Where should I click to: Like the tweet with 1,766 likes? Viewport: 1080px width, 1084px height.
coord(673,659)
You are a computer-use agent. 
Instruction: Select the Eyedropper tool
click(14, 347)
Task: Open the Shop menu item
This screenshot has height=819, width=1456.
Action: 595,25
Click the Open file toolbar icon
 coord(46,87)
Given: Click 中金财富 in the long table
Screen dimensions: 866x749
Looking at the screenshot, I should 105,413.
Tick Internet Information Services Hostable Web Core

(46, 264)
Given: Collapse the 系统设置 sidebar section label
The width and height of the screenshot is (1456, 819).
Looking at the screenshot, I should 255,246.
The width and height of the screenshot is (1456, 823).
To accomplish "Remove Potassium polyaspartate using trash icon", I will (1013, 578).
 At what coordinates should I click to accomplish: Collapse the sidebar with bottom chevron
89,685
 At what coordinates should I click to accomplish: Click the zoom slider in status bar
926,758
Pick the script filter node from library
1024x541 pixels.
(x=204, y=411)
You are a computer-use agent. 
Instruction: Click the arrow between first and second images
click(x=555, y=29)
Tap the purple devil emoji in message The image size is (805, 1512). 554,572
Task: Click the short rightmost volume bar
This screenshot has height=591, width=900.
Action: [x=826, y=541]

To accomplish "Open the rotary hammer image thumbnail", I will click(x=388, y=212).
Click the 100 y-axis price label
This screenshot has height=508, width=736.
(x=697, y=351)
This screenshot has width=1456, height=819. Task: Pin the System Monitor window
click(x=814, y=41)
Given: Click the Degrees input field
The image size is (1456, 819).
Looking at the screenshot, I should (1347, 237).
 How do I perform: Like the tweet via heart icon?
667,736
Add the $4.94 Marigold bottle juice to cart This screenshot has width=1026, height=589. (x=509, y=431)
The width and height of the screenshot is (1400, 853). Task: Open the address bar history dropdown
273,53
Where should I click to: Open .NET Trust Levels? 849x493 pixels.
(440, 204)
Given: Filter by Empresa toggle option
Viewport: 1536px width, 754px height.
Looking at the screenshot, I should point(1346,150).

◆ ◆ ◆ ◆ ◆ ◆ ◆

**The request**. Can you rewrite the listing above with every "Given" changed to "Request" and all else left as it is?

**Answer for this exercise**.
Where should I click to: Like the tweet with 1,766 likes? Viewport: 1080px width, 1084px height.
coord(673,659)
You are a computer-use agent. 
Instruction: Select the Eyedropper tool
click(14, 347)
Task: Open the Shop menu item
This screenshot has height=819, width=1456.
Action: 595,25
Click the Open file toolbar icon
 coord(46,87)
Request: Click 中金财富 in the long table
Screen dimensions: 866x749
Looking at the screenshot, I should 105,413.
Tick Internet Information Services Hostable Web Core

(46, 264)
Request: Collapse the 系统设置 sidebar section label
The width and height of the screenshot is (1456, 819).
Looking at the screenshot, I should 255,246.
The width and height of the screenshot is (1456, 823).
To accomplish "Remove Potassium polyaspartate using trash icon", I will (1013, 578).
 At what coordinates should I click to accomplish: Collapse the sidebar with bottom chevron
89,685
 At what coordinates should I click to accomplish: Click the zoom slider in status bar
926,758
Pick the script filter node from library
1024x541 pixels.
(x=204, y=411)
You are a computer-use agent. 
Instruction: Click the arrow between first and second images
click(x=555, y=29)
Tap the purple devil emoji in message The image size is (805, 1512). 554,572
Task: Click the short rightmost volume bar
This screenshot has height=591, width=900.
Action: [x=826, y=541]

To accomplish "Open the rotary hammer image thumbnail", I will click(x=388, y=212).
Click the 100 y-axis price label
This screenshot has height=508, width=736.
(x=697, y=351)
This screenshot has width=1456, height=819. Task: Pin the System Monitor window
click(x=814, y=41)
Request: Click the Degrees input field
The image size is (1456, 819).
Looking at the screenshot, I should (1347, 237).
 How do I perform: Like the tweet via heart icon?
667,736
Add the $4.94 Marigold bottle juice to cart This screenshot has width=1026, height=589. (x=509, y=431)
The width and height of the screenshot is (1400, 853). Task: Open the address bar history dropdown
273,53
Where should I click to: Open .NET Trust Levels? 849x493 pixels.
(440, 204)
Request: Filter by Empresa toggle option
Viewport: 1536px width, 754px height.
Looking at the screenshot, I should point(1346,150).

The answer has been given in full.